# Brice Z bass MAPLE FRETLESS



## Jason (Sep 5, 2008)

Brice Z6 Custom Black Fretless at HomeOld


----------



## Brendan G (Sep 5, 2008)

oooooooooooooooohhhhhhhhhhhhh aaaaaaaaaaaaaaaaahhhhhhhhhhhhhhhhhhhh.


----------



## techjsteele (Sep 5, 2008)




----------



## Project2501 (Sep 5, 2008)

If it was red it would be perfect!!


----------



## Jason (Sep 5, 2008)

Project2501 said:


> If it was red it would be perfect!!



Thats everyones response. If it was only this color...


----------



## Scott (Sep 5, 2008)

Jason said:


> Thats everyones response. If it was only this color...



If only it had some type of protective coating on the maple board to prevent the strings from eating through the soft fretboard.









































Yeah. Didn't expect that one did ya buddy!?


----------



## TomAwesome (Sep 5, 2008)

I saw that. It's nice! The funny thing is, though, that it looks very odd on a guitar that is utterly and entierly black otherwise. For that particular color scheme, ebony would have probably been a better choice, though the cuts of maple used on Rondo fretboards always look really nice.


----------



## Ruins (Sep 6, 2008)

if it only had frets...


----------



## Mr. S (Sep 6, 2008)

wowzer, that's purdy!

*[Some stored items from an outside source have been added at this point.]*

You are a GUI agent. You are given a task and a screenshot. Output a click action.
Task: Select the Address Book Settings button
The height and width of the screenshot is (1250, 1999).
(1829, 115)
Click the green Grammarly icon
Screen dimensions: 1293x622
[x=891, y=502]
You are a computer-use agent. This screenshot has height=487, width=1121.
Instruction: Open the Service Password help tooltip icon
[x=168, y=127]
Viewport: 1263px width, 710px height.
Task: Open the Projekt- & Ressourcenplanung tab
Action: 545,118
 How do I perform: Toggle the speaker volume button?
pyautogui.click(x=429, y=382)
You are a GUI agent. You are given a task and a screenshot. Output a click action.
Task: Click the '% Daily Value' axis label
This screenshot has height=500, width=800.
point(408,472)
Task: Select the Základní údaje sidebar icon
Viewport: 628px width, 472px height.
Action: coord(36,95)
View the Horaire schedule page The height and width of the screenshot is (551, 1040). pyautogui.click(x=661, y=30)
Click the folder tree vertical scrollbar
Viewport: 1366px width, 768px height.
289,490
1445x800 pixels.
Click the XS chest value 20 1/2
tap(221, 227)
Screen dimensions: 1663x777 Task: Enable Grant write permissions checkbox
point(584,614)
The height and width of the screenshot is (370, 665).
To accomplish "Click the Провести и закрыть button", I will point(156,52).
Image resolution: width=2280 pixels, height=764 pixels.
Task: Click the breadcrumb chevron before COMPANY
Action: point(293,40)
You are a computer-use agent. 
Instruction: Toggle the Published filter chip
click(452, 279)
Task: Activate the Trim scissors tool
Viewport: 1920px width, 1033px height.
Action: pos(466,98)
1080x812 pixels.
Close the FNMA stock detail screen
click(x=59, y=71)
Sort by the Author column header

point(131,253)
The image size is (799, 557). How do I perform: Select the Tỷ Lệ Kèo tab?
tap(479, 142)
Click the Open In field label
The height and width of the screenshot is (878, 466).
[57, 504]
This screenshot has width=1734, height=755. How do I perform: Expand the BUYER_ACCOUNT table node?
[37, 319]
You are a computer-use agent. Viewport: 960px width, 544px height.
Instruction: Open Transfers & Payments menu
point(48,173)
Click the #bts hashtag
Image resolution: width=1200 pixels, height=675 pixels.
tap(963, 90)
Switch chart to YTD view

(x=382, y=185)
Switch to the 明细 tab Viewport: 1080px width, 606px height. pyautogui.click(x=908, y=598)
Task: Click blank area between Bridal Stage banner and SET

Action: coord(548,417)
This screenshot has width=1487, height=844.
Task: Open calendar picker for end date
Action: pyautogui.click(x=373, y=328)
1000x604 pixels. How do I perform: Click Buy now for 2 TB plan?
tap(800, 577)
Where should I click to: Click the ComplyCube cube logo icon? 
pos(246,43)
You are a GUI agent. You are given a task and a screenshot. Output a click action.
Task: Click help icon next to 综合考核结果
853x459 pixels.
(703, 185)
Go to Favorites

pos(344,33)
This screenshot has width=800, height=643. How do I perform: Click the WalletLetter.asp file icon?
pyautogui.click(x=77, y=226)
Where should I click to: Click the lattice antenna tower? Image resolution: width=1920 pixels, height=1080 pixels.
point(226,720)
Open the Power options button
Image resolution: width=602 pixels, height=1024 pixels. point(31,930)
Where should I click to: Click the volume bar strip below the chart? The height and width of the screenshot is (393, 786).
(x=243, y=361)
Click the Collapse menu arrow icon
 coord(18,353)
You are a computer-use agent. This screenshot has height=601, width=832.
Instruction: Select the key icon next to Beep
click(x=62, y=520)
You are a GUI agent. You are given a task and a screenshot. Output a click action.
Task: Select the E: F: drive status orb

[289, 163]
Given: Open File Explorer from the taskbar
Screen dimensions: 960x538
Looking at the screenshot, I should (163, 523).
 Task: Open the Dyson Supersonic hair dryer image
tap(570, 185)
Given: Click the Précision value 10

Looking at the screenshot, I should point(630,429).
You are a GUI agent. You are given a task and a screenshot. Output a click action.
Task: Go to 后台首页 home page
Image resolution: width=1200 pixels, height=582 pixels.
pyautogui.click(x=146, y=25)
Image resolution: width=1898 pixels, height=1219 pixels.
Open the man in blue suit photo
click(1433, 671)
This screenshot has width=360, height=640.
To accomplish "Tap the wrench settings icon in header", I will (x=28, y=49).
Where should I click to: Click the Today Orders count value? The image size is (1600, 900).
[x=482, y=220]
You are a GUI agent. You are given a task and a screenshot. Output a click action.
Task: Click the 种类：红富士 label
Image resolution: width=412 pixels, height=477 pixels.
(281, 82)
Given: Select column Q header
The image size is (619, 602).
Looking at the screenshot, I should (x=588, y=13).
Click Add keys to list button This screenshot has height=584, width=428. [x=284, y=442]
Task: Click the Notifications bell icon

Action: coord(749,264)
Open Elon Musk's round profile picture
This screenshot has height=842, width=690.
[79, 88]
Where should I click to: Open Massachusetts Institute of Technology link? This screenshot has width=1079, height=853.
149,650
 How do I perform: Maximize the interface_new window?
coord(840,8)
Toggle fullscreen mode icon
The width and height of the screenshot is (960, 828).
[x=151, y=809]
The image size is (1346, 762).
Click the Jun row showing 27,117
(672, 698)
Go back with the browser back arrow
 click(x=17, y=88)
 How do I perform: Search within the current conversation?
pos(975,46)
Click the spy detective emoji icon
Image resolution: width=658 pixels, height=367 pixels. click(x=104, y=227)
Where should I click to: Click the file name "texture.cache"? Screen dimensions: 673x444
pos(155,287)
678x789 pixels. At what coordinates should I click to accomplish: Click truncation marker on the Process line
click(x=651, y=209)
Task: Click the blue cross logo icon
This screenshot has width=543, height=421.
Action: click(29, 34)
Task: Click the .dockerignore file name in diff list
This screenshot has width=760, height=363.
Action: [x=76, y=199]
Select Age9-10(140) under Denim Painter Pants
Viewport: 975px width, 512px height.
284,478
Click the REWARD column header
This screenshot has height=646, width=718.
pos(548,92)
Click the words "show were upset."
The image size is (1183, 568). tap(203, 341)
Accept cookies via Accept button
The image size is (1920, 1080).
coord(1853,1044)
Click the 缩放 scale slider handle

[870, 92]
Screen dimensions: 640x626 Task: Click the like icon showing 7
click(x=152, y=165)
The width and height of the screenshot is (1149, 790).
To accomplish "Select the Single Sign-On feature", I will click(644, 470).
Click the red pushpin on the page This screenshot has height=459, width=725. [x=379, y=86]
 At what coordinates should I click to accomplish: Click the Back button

I'd love to try that out in a recording I love the sound of fretless basses


----------



## Jason (Sep 6, 2008)

Ruins said:


> if it only had frets...



Wouldn't be super hard to have em installed now would it?


----------



## Ruins (Sep 7, 2008)

perhaps... i wonder what would be the price for that custom then


----------



## rick4001s (Sep 10, 2008)

I wanted one with frets & I emailed Kurt regarding the availability of a fretted version of this bass & Kurt said it might be possible in the future.
It would also be good if the bass could come in 35 inch scale.
I was not prepared to wait so I just bought a red Brice Z6.
Hope the Z6 is as good as some said it is.


----------



## Ruins (Sep 11, 2008)

when you get it please post some detailed review and tones of pics


----------



## D-EJ915 (Sep 11, 2008)

Jason said:


> Wouldn't be super hard to have em installed now would it?


it'd cost half the price of the bass though


----------